I strongly disagree. Consider an event-driven presentation and interface layer over a database backend: a very common bit of software. You can't even explain that meaningfully in terms of math, let alone say it is math.

Some software has good math-based explanations, but lots of it doesn't. Saying software is math is rather like saying it's all ones and zeros. True in a weak sense, but it doesn't capture much that is meaningful. Often, a piece of software is better understood as a machine, which is a traditional domain of patents.

edit: I dislike software patents because they are often granted on stupid things in practice. This is probably due to abuse of the system by applicants, which is a response to the lack of expertise and bad previous judgement by the patent office, which seems to invite such abuse.

edit 2: the software patent situation is very hard to change now, since Big Software lobbies very hard to prevent that.

But software isn't math.



Whether you want it or not, software is math[0][1]. It has nothing to do with it being "ones and zeroes" and everything to do with the work of Turing.

> You can't even explain that meaningfully in terms of math

Oh yes you can. You just lack the tools and understanding for it, and it can get very complex, very quickly, but it can be done, as the Church-Turing thesis (recursion, lambda-calculus, and Turing machines are equivalent) is mathematically proven. And people do actually use that to formally prove correctness of software[2].

[0] http://www.groklaw.net/article.php?story=20110908075658894

[1] http://www.groklaw.net/articlebasic.php?story=20111005102810...

[2] http://www.theengineer.co.uk/news/safer-software/312631.arti...


> > You can't even explain that meaningfully in terms of math > Oh yes you can.

No, you can't. Proving the correctness of a word processor has almost nothing to do with the design of its functionality. What should a word processor do? The answer to that question is not math. Does this piece of code do what this written specification says it should do? The answer to that question can be produced by math. Software is at least both of these things. It certainly is not math alone.

> You just lack the tools and understanding for it, and it can get very complex, very quickly

That's an ad hominen in front of an irrelevant statement. The Church-Turing thesis is indeed proven. A simple statement of that thesis goes: "Everything algorithmically computable is computable by a Turing machine. Some things are not thus computable." This idea along its proof, is one of the finest human achievements of the twentieth century. But it sure doesn't tell you how to write a word processor. It tells you that the word processor you wrote could be run on any of a family of equivalent machines, and that it can't compute certain things. That's deep and lovely indeed. Since that proof was created, we knew that Visicalc, Word, TeX and Bit Torrent existed in the space of possible programs, and by implication we knew a lot about their properties. Somebody still had to design and write the fuckers, and they were not doing math when they did so. They were engineering software.
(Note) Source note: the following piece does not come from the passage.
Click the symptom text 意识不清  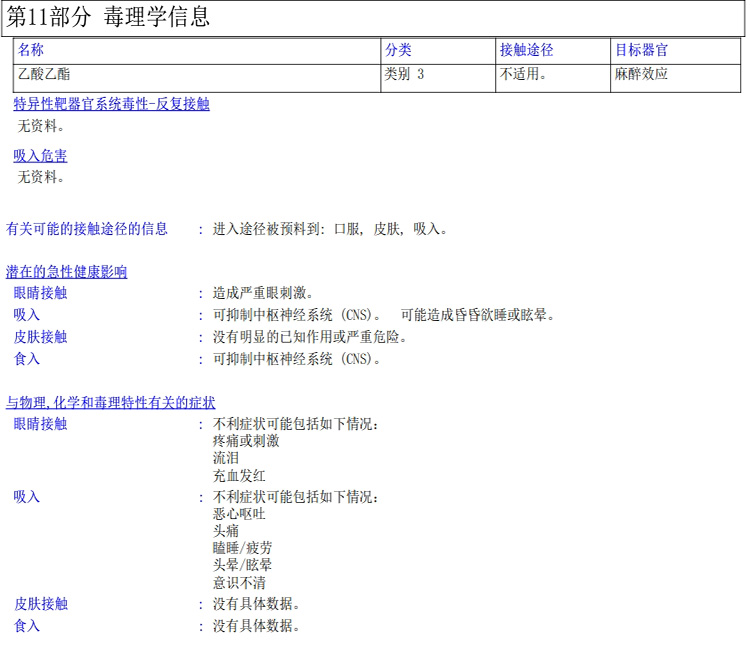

Another completely different angle: If you admit that "The Mythical Man Month" was any kind of contribution to software, can you explain its contribution to mathematics?

> You just lack the tools and understanding for it, and it can get very complex

I think I'll put this on a t-shirt. Thanks.


Software is not math. Math and software are two different things. It is true that most programs are a solution to a problem that can be formalized with math. However all math is not software and software deals with a lot of issues informally.

Computer science is math, maybe.


Back to the university, will you? You still have a lot to learn.


I honestly don't understand, software and math are obviously two different things. What should I learn about this ?


I'm with you. I'm a tenured CS professor. I didn't want to argue from authority with those above, but in case it makes you feel better, they're wrong. Software is not math. Let's all go learn more about both things.


As Gerald Jay Sussman would say - computing is alchemy.